Is outfit-dependent attraction normal? To what extent is it normal for attraction to fluctuate?

There’s a guy I’m considering getting back together with. When I’m actually with him, I can find him handsome, I want physical closeness, and I’ve caught myself wanting to lean into him, touch him, kiss him, and generally be near him. The idea of losing him genuinely upsets me.

The problem is that I’ve become extremely fixated on his appearance, particularly his body type. He isn’t my usual physical type. He’s quite slim and has a narrower build, whereas I tend to be drawn to men with broader shoulders and a larger frame. I find myself constantly comparing him to other men, analysing individual features, wondering whether I’m more attractive than he is, worrying that I’m settling, or that I could do better.
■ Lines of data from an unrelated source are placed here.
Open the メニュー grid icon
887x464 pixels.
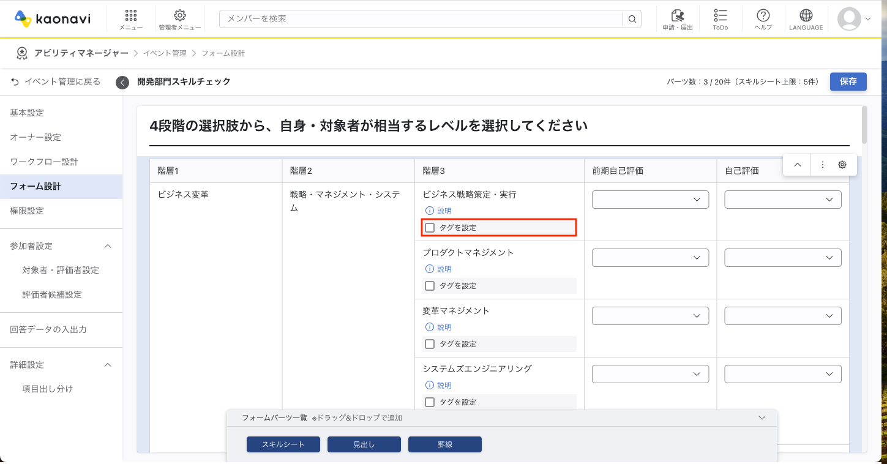click(130, 18)
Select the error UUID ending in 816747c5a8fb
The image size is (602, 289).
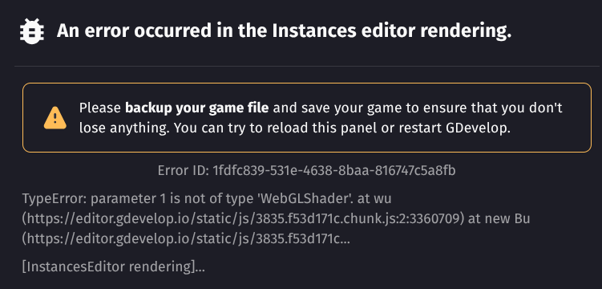pos(334,170)
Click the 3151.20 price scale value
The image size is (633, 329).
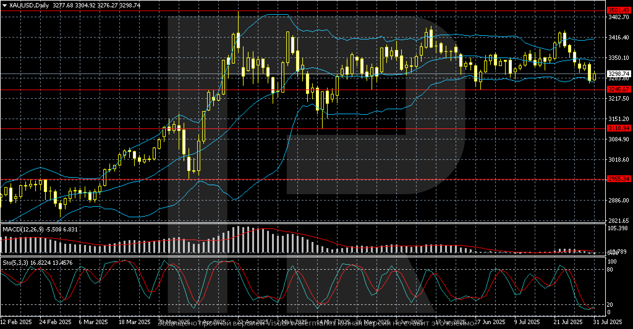618,119
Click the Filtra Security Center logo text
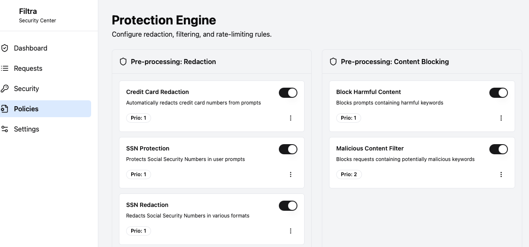Viewport: 529px width, 247px height. pos(38,16)
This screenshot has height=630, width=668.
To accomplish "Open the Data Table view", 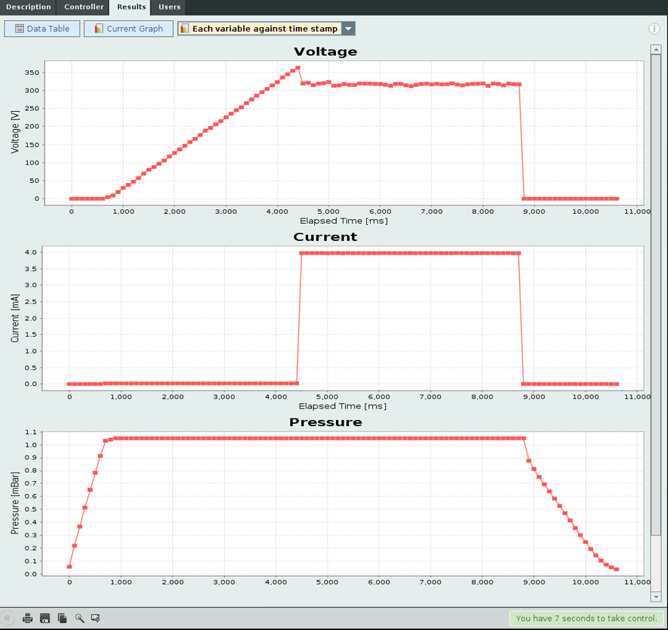I will (x=42, y=29).
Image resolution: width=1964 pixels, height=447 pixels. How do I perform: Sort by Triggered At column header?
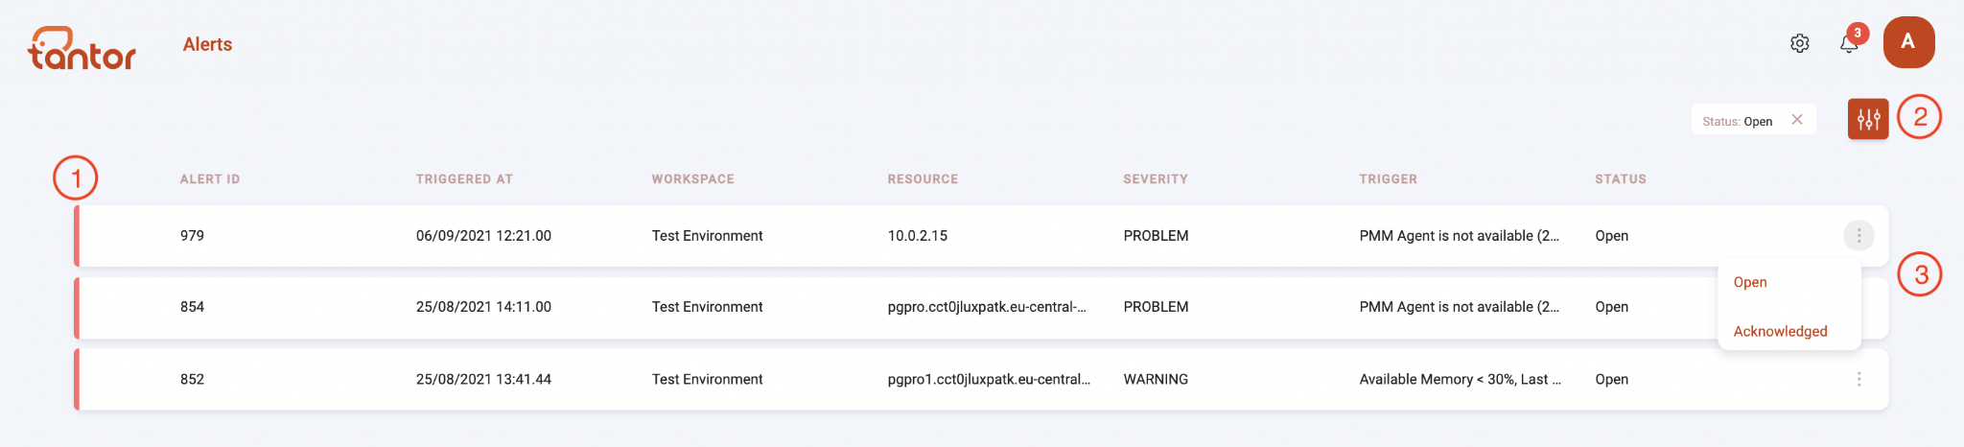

Eventually, I convince myself that these thoughts must mean I shouldn’t be with him.

When we dated before, this became so intense that I ended up feeling repulsed by him and frightened to be around him. Looking back, I think I was completely burnt out from the constant analysis and monitoring of my feelings. I felt as though I’d lost my feelings for him, and I ended the relationship. Now that some time has passed, those feelings seem to have returned. I find myself desperately searching for certainty that getting back together would work, and the idea that it never could is genuinely painful. But I simultaneously still have the worried I outlined above.

One of the biggest sticking points is that I can’t stop analysing his shoulders and my reactions to them. I’ve noticed that I tend to find him much more attractive in a fitted T-shirt and joggers than in a collared shirt and jeans. When he wears the latter, especially if the shirt is loose or oversized, I often feel less attracted to him. His build can look different to me, and I become fixated on it and feel much less attracted. It feels like this worry is now so ingrained in my head I cannot let it go.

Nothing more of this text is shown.